Consegna 1: Secondo il testo selezionato, in quale pagina del Corriere della Sera sono uscite le due lettere?
Consegna 2: Nel testo selezionato, rinomina "Sayed Kashua" in "S. Kashua" nel brano che inizia con "Testata: Corriere della" e finisce con "di Etgar Keret.", poi riporta quel brano.

Testo selezionato:

Testata: Corriere della Sera
Data: 10 ottobre 2014
Pagina: 19
Autore: Sayed Kashua - Etgar Keret
Titolo: «'Ho lasciato Israele e ora ho paura' - 'Ti regalo un sogno: tre Stati per la pace'»

Riprendiamo dal CORRIERE della SERA di oggi, 10/10/2014, a pag. 19, con il titolo "Ho lasciato Israele e ora ho paura", la lettera di Sayed Kashua; con il titolo "Ti regalo un sogno: tre Stati per la pace", la lettera di Etgar Keret.

Né lo scrittore arabo israeliano Sayed Kashua né il Corriere della Sera dicono il vero motivo dello spostamento di Kashua negli Stati Uniti, che è semplicemente un anno sabbatico dietro invito di una una Università americana. Niente più cronachette israeliane, sostituite da altrettante americane, che annoieranno egualmente i lettori di HAARETZ. Nessuna "fuga", dunque.


Quando i desideri non si accompagnano alla realtà.

Materiale elencato:

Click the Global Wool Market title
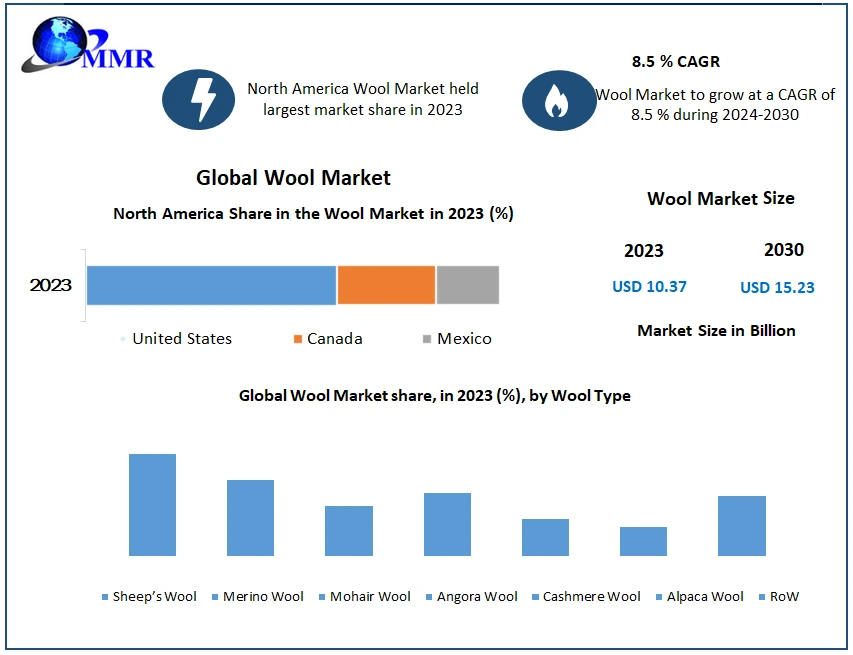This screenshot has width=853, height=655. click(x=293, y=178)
...
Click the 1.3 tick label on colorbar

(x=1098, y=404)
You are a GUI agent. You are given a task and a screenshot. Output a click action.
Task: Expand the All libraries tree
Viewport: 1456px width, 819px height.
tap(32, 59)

Risultato 1: A pagina 19.

Risultato 2:
Testata: Corriere della Sera
Data: 10 ottobre 2014
Pagina: 19
Autore: S. Kashua - Etgar Keret
Titolo: «'Ho lasciato Israele e ora ho paura' - 'Ti regalo un sogno: tre Stati per la pace'»

Riprendiamo dal CORRIERE della SERA di oggi, 10/10/2014, a pag. 19, con il titolo "Ho lasciato Israele e ora ho paura", la lettera di S. Kashua; con il titolo "Ti regalo un sogno: tre Stati per la pace", la lettera di Etgar Keret.